*TASK GOAL*
Nothing but the pictures should be dropped; repeat the rest of the data below exactly.

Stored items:
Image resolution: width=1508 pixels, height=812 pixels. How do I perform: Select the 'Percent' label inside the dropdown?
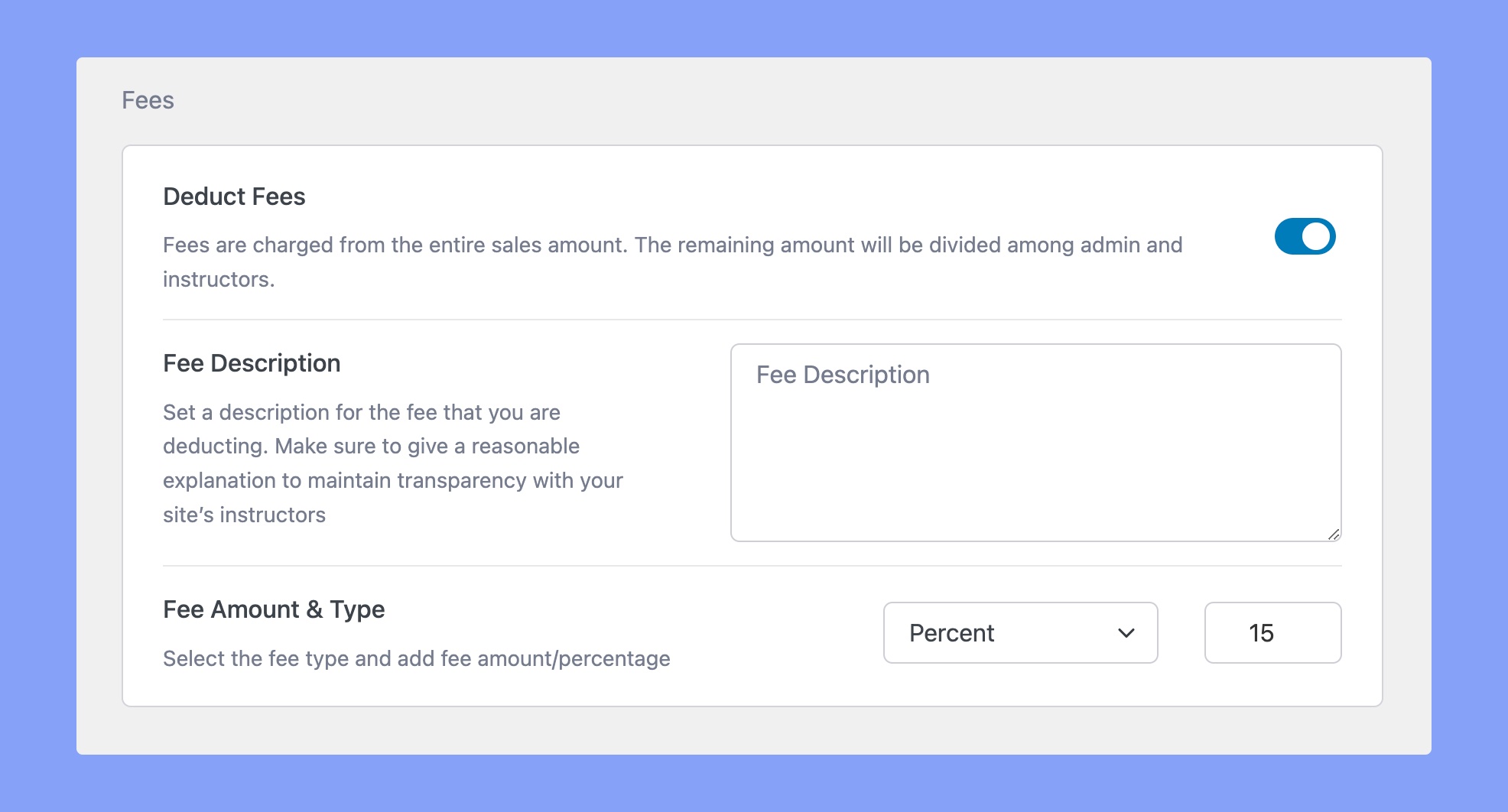951,633
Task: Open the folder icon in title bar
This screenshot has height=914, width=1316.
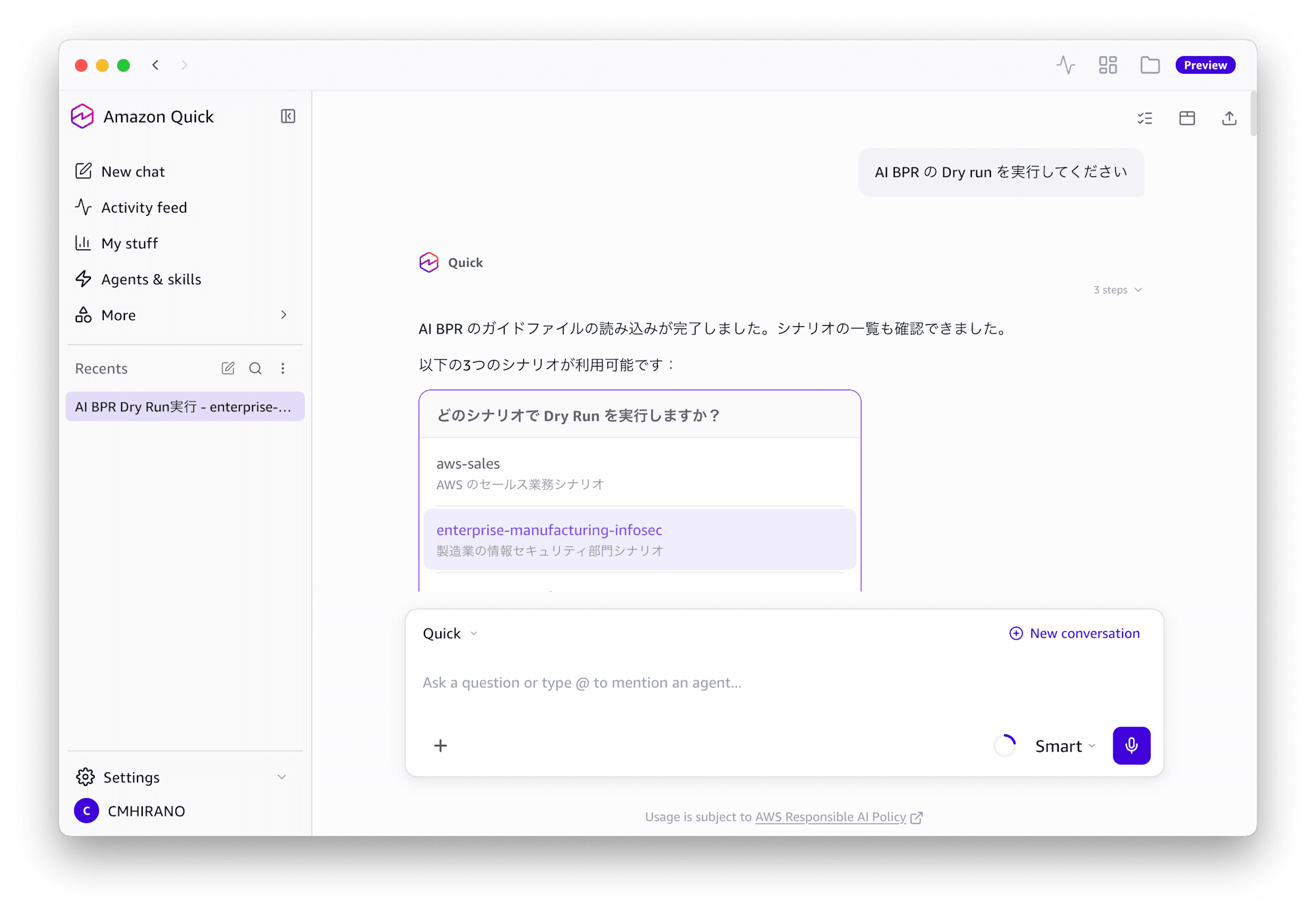Action: (1150, 65)
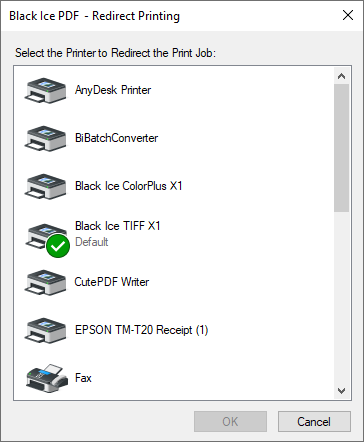Select the CutePDF Writer text label
Viewport: 364px width, 442px height.
(x=112, y=282)
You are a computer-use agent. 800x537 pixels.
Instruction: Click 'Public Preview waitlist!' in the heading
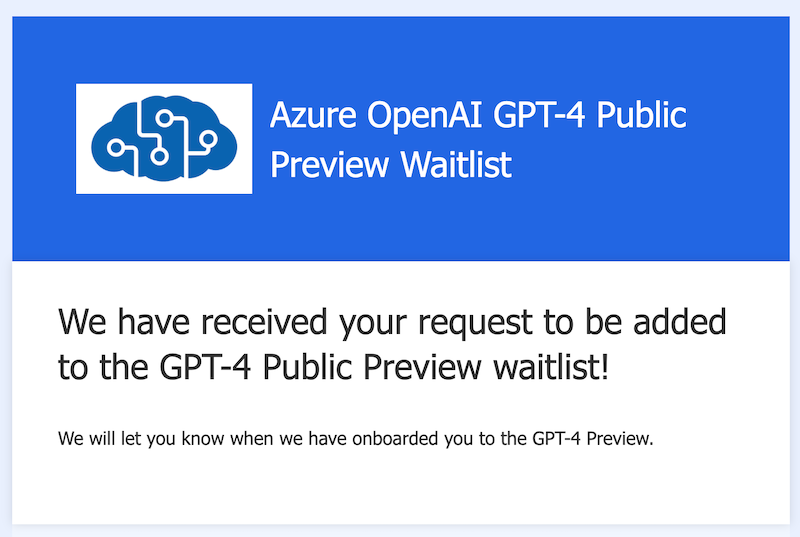pyautogui.click(x=435, y=367)
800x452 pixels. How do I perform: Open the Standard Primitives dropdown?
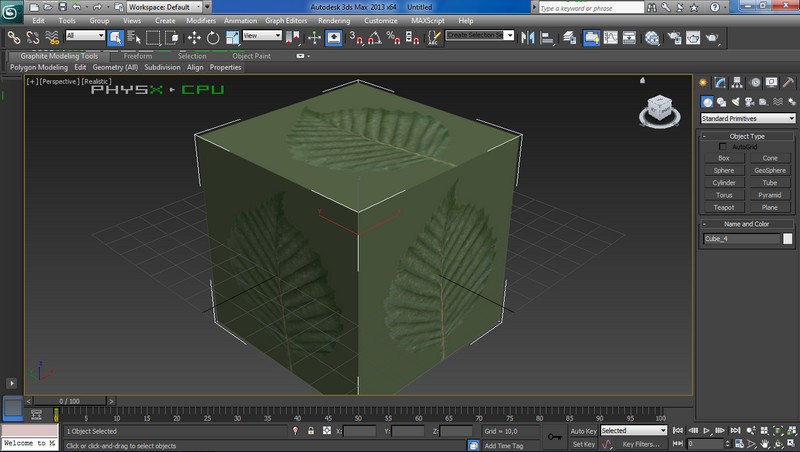747,119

*EXPECTED ANSWER*
Image resolution: width=1508 pixels, height=812 pixels. How do I perform: Select the 'Percent' label inside the dropdown?
951,633
Task: Open the folder icon in title bar
This screenshot has height=914, width=1316.
Action: (1150, 65)
Select the CutePDF Writer text label
Viewport: 364px width, 442px height.
(x=112, y=282)
You are a computer-use agent. 800x537 pixels.
Instruction: Click 'Public Preview waitlist!' in the heading
pyautogui.click(x=435, y=367)
800x452 pixels. How do I perform: Open the Standard Primitives dropdown?
747,119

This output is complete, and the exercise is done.